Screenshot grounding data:
◇ ◇ ◇ ◇ ◇

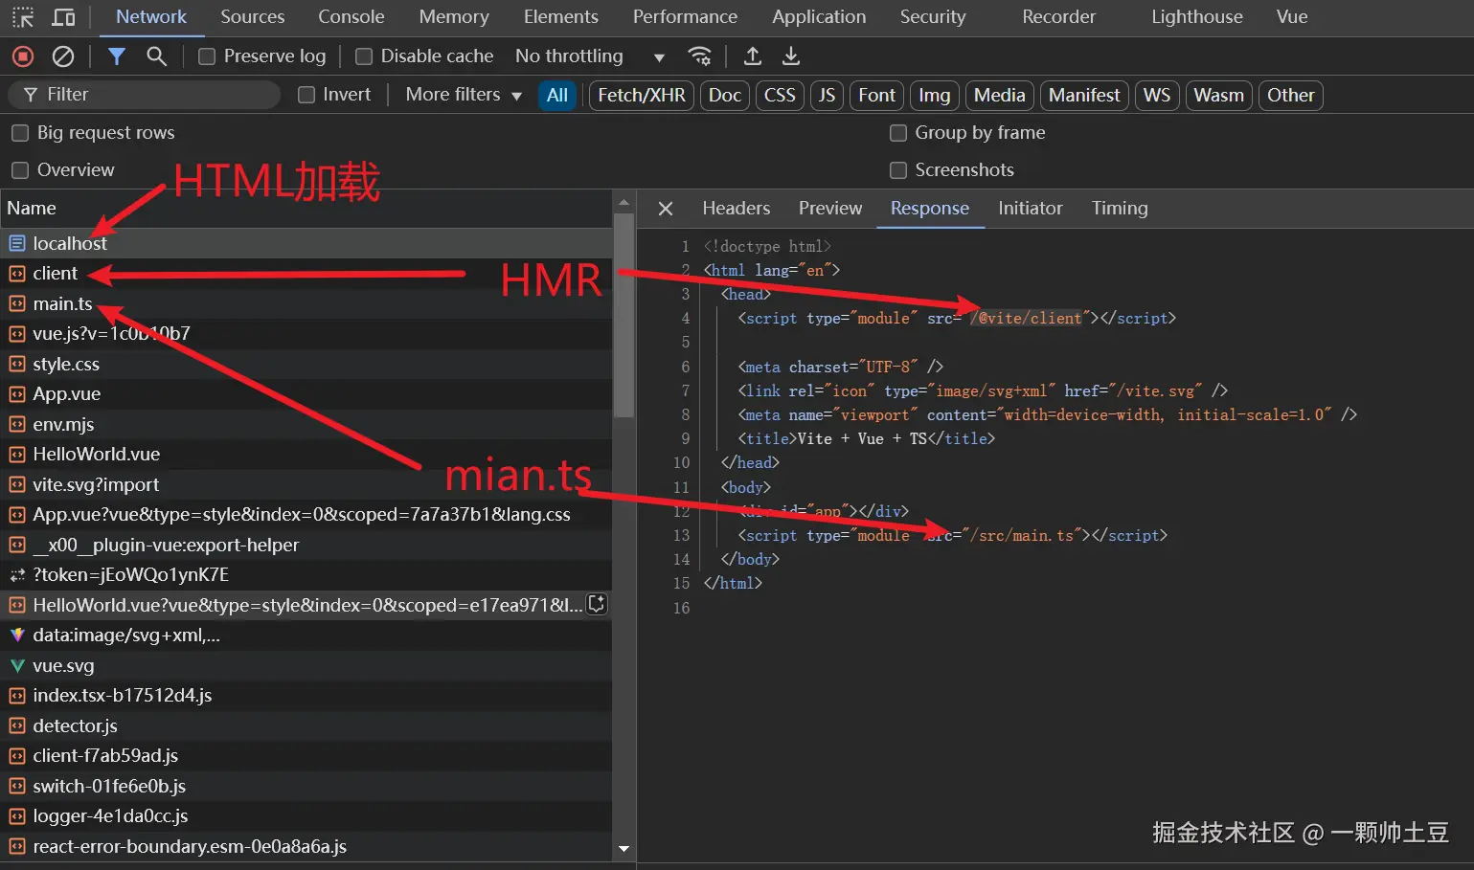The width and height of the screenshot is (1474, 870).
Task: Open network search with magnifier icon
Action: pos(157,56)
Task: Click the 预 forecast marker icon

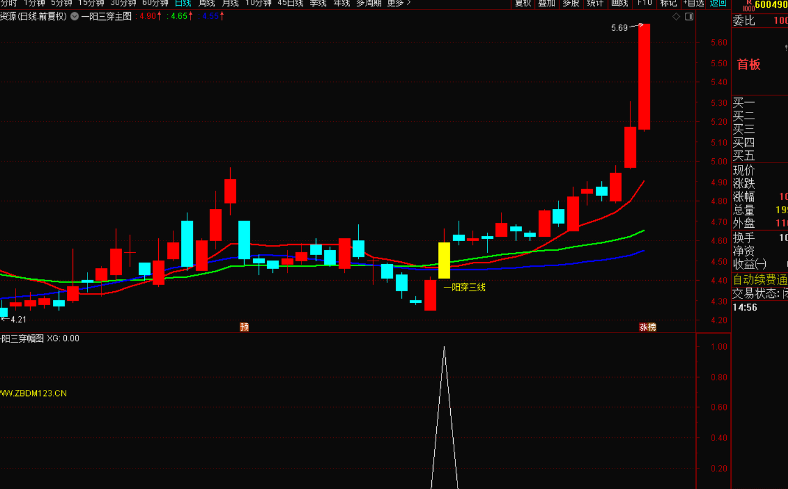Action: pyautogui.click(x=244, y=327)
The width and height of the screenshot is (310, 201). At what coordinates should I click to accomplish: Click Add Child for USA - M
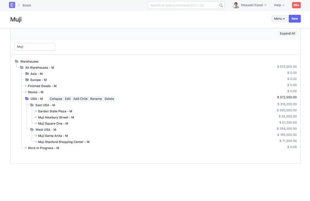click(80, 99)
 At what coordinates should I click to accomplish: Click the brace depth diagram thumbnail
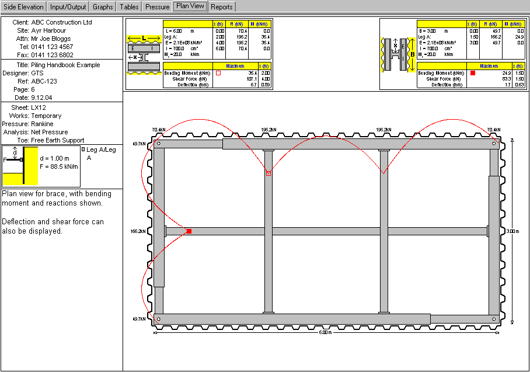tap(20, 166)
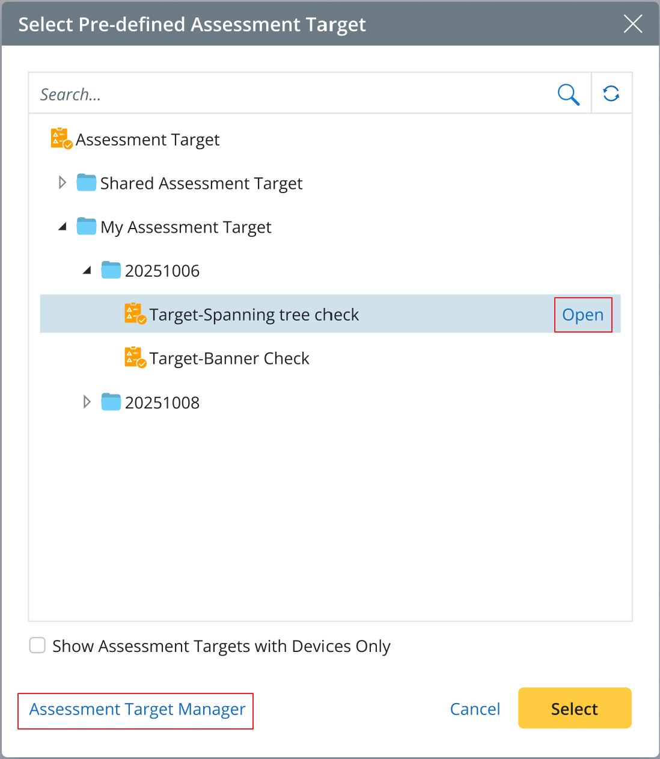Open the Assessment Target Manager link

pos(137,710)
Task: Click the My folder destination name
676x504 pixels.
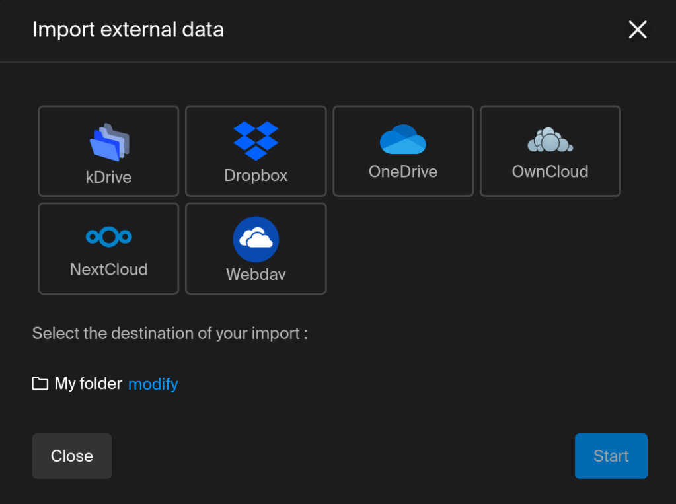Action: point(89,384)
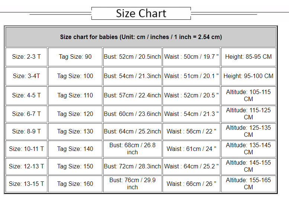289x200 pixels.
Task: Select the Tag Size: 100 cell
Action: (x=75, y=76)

◇ ◇ ◇ ◇ ◇

• Assignment: Without the pictures, repeat exactly the lines running from the line containing "Task: Click the My folder destination name" through the end of the data, both ends included.

• Answer for this exercise:
Task: Click the My folder destination name
676x504 pixels.
Action: point(89,384)
289x200 pixels.
Task: Select the Tag Size: 100 cell
Action: (x=75, y=76)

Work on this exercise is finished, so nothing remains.